Metamorphic Testing-based Adversarial Attack to Fool Deepfake Detectors

Authors: Nyee Thoang Lim, Meng Yi Kuan, Muxin Pu, Mei Kuan Lim, Chun Yong Chong

Published: 2022-04-19 02:24:30+00:00

AI Summary

This research investigates the robustness of state-of-the-art deepfake detection models (MesoInception-4 and TwoStreamNet) against adversarial attacks. Using metamorphic testing, the study identifies makeup application as an effective adversarial attack, causing a performance degradation of up to 30% in the evaluated models.

Abstract

Deepfakes utilise Artificial Intelligence (AI) techniques to create synthetic media where the likeness of one person is replaced with another. There are growing concerns that deepfakes can be maliciously used to create misleading and harmful digital contents.
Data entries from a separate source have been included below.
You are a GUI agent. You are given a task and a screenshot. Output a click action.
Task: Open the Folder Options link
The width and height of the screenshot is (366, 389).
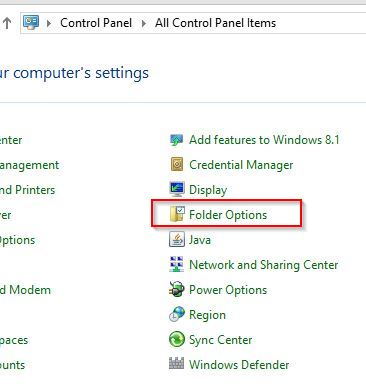point(228,215)
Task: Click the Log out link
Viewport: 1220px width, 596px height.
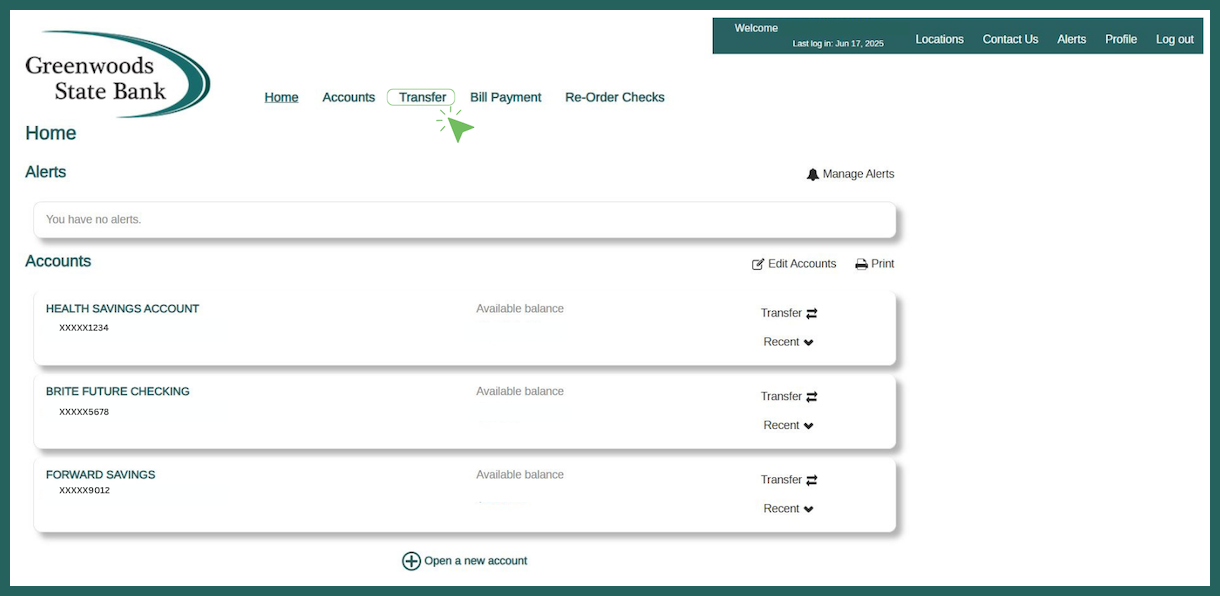Action: tap(1174, 40)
As deepfakes become more common, there is a dire need for deepfake detection technology to help spot deepfake media. Present deepfake detection models are able to achieve outstanding accuracy (>90%). However, most of them are limited to within-dataset scenario, where the same dataset is used for training and testing. Most models do not generalise well enough in cross-dataset scenario, where models are tested on unseen datasets from another source. Furthermore, state-of-the-art deepfake detection models rely on neural network-based classification models that are known to be vulnerable to adversarial attacks. Motivated by the need for a robust deepfake detection model, this study adapts metamorphic testing (MT) principles to help identify potential factors that could influence the robustness of the examined model, while overcoming the test oracle problem in this domain. Metamorphic testing is specifically chosen as the testing technique as it fits our demand to address learning-based system testing with probabilistic outcomes from largely black-box components, based on potentially large input domains. We performed our evaluations on MesoInception-4 and TwoStreamNet models, which are the state-of-the-art deepfake detection models. This study identified makeup application as an adversarial attack that could fool deepfake detectors. Our experimental results demonstrate that both the MesoInception-4 and TwoStreamNet models degrade in their performance by up to 30% when the input data is perturbed with makeup.


Key findings
Makeup application serves as a successful adversarial attack, significantly reducing the accuracy of both MesoInception-4 and TwoStreamNet models. Both models show poor generalization across datasets. The impact of the adversarial attack is more pronounced in within-dataset testing than cross-dataset testing.
Approach
The authors employ metamorphic testing principles to identify adversarial examples that can fool deepfake detectors. They introduce makeup as a perturbation to the input images and evaluate the performance of MesoInception-4 and TwoStreamNet on both original and perturbed datasets. The difference in performance reveals the vulnerability to this adversarial attack.
Datasets
FaceForensics++ dataset (HQ compression rate of 23), using Face2Face for training and validation, and F2F, DF, FS, and NT for testing.
Model(s)
MesoInception-4 and TwoStreamNet
Author countries
Malaysia